L'article L. 212-1, alinéa 1er, du code de la consommation dispose :

Dans les contrats conclus entre professionnels et consommateurs, sont abusives les clauses qui ont pour objet ou pour effet de créer, au détriment du consommateur, un déséquilibre significatif entre les droits et obligations des parties au contrat.

L'article L. 212-2 du même code prévoit :

Les dispositions de l'article L. 212-1 sont également applicables aux contrats conclus entre des professionnels et des non-professionnels.

Les articles R. 212-1 à R. 212-4 de ce code définissent les clauses présumées abusives et les contrats auxquels le régime des clauses abusives ne s'applique pas.

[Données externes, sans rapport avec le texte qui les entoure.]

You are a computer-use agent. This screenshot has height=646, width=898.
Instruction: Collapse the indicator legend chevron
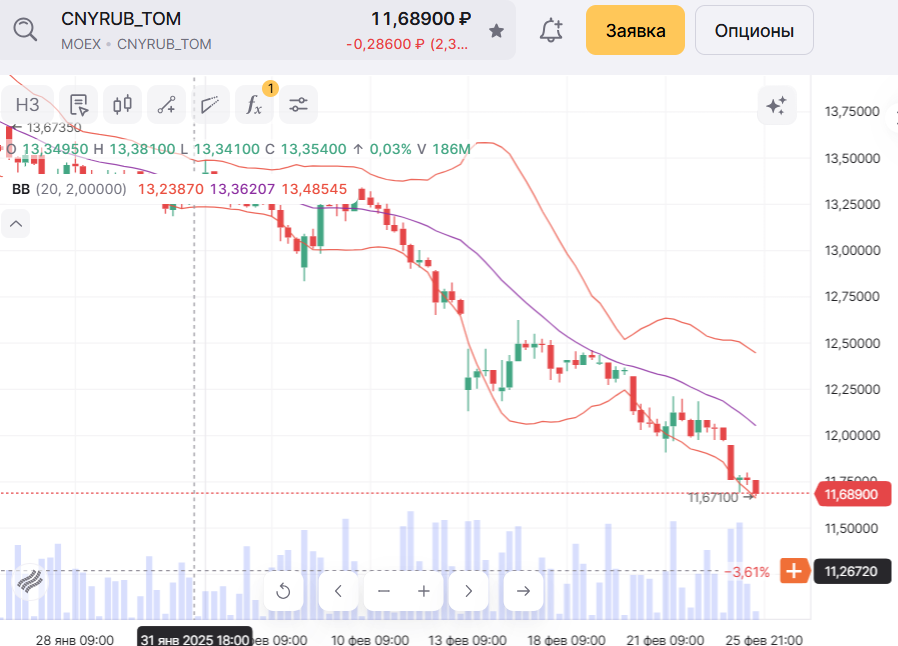(x=16, y=224)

L'article R. 212-5 de ce code prévoit :

Les dispositions des articles R. 212-1 à R. 212-4 sont également applicables aux contrats conclus entre des professionnels et des non-professionnels.

Pour définir la notion de non professionnel au sens du code de la consommation, la chambre commerciale et la première chambre civile de la Cour de cassation retiennent le critère du rapport direct du contrat avec l'activité exercée par le contractant (Com., 14 mars 2000, n° 97-16.299 ; Com., 11 octobre 2023, n° 22-10.521).

La chambre commerciale de la Cour de cassation juge en outre que les dispositions de l'article L. 132-1 [ancien] du code de la consommation ne s'appliquent pas aux contrats de fourniture de biens ou de service conclus entre sociétés commerciales (Com., 3 décembre 2013, n° 12-26.416).

Elle retient qu'est un non-professionnel, au sens l'article L. 132-1, dans sa rédaction antérieure à la loi n° 2008-776 du 4 août 2008, une personne morale qui n'agit pas pour les besoins de son activité professionnelle (Com., 16 octobre 2024, n° 23-20.114).

En l'espèce, le contrat de location longue durée d'un véhicule signé le 30 janvier 2020 avec la société Toyato Fleet est en rapport direct avec l'activité de la société Rinaltezza puisqu'il est nécessaire à la réalisation de l'objet social de cette dernière, peu importe qu'elle ne soit pas spécialisée dans la location automobile.

De là, il résulte que celle-ci n'est pas un non-professionnel au sens de l'article L. 212-2 précité de sorte qu'elle ne pouvait pas se prévaloir des dispositions du code de la consommation sur les clauses abusives.

Il convient donc d'infirmer le jugement en ce qu'il a prononcé l'annulation de la clause 19-1 des conditions générales du contrat de location en raison de son caractère abusif au sens de l'article R. 221-1 du code de la consommation

2- Sur les demandes accessoires

L'équité et la solution du litige commande de condamner la société Rinaltezza à payer à la société Kinto France la somme de 1 500 euros en application de l'article 700 du code de procédure civile.

PAR CES MOTIFS

La cour statuant par défaut, dans les limites de sa saisine,

Infirme le jugement en ce qu'il a annulé l'article 19-1 des conditions générales du contrat de location conclu le 27 janvier 2020 entre la société Rinaltezza et la société Kinto France ;

Y ajoutant

Condamne la société Rinaltezza aux dépens ;

Condamne la société Rinaltezza à payer à la société Kinto France la somme de 1 500 euros.

- prononcé publiquement par mise à disposition de l'arrêt au greffe de la cour, les parties en ayant été préalablement avisées dans les conditions prévues au deuxième alinéa de l'article 450 du code de procédure civile.